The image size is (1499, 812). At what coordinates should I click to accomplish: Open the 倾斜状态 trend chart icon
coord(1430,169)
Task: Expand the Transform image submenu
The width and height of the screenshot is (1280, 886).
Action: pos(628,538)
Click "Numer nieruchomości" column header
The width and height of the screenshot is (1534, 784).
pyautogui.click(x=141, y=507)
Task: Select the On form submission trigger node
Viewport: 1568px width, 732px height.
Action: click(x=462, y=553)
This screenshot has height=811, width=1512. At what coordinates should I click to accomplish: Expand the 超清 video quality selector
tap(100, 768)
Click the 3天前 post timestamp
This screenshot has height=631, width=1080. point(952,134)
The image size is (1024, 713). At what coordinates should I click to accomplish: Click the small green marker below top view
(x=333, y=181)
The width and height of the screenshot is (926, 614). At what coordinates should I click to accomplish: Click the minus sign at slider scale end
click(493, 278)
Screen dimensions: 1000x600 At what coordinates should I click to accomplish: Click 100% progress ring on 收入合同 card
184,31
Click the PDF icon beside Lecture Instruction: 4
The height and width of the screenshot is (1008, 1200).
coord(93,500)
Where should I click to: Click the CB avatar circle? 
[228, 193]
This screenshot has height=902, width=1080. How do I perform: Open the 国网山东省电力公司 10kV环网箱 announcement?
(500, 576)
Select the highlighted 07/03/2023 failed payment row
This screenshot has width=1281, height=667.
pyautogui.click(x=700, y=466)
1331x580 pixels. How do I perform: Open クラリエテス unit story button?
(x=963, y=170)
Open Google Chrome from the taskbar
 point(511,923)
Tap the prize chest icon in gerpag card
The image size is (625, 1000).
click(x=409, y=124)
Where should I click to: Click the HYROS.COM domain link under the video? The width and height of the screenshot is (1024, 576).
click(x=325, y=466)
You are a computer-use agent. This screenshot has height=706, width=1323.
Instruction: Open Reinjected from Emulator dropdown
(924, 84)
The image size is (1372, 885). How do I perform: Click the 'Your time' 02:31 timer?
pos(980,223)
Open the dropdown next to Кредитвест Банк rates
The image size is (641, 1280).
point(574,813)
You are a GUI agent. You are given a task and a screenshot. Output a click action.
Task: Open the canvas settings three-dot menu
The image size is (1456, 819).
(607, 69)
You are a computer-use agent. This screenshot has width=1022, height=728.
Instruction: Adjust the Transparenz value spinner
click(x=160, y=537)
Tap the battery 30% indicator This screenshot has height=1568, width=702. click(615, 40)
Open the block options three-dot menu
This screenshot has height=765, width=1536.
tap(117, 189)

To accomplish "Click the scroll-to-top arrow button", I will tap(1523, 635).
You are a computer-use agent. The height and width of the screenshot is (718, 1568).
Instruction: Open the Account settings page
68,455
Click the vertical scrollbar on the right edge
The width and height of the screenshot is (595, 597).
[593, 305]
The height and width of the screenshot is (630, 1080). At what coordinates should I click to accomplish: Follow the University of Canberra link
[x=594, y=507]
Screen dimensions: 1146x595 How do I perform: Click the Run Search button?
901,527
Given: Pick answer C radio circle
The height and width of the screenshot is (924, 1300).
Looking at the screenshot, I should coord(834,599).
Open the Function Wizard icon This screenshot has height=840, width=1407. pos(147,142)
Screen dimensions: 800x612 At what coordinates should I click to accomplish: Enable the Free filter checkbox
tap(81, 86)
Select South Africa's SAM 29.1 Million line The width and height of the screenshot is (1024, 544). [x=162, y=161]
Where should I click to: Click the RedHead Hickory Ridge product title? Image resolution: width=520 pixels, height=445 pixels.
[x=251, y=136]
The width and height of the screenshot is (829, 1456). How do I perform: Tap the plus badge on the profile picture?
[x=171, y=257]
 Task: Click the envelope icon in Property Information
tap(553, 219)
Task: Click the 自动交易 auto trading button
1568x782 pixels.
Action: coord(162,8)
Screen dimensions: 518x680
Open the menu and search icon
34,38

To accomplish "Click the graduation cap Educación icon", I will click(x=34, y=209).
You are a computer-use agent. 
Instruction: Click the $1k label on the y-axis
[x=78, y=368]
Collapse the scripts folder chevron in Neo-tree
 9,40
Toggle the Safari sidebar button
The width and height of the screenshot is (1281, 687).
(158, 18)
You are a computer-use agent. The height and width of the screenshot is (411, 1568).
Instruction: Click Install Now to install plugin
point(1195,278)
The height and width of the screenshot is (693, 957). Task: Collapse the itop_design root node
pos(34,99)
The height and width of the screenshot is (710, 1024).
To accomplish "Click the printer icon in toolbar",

☆ ☆ ☆ ☆

TASK GOAL
Identify all lines in the records above with the word "computer".

SOLUTION TO THIS TASK
You are a computer-use agent. This screenshot has height=706, width=1323.
You are a computer-use agent. This screenshot has width=1022, height=728.
You are a computer-use agent. The height and width of the screenshot is (718, 1568).
You are a computer-use agent. 
You are a computer-use agent. The height and width of the screenshot is (411, 1568).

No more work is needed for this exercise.